Estimate Your TV Results

Here's how you should think about whether or not TV is likely to be a good advertising choice for your business: Start out by estimating how much a prospective customer is worth to you. Then compare that to how much a prospect will probably cost you to get, using TV.

Here's how "Roger" did it: Roger makes a thousand dollars every time he sells a widget to a customer. He knows he has to talk to four prospects, on average, to get one customer. So, to Roger, a new prospect is worth $250.

He talks to his friend who advertises a similar product on TV in another market and finds out that his friend gets about three calls every time his TV spot runs, and one of the three calls becomes a real prospect. The friend is paying $50, on average, for his TV spots. So, for one new prospect, the friend is paying $50.

Roger takes this information and figures: If my experience were the same, then I would do very well advertising on TV. I would be paying $50 apiece for prospects who are worth $250 to me. In fact, I could do much worse than my friend and still make money with TV.

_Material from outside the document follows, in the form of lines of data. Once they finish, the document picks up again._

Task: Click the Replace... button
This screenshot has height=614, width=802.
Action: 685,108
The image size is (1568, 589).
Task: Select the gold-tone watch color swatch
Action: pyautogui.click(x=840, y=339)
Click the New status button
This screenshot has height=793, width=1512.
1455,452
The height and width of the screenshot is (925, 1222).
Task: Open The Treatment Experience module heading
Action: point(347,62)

Get the idea? You probably don't have a friend selling something similar to yours on TV already, but take your best guess based on whatever information you can find. The point here is that this is the way you should think about TV advertising before you get started. Don't base your estimations of how well your offer will work on heavenly mind pictures being painted for you by TV salespeople. Instead, compare, as best you can, how much a good prospect is worth to you with how much a good prospect will cost you to get using TV.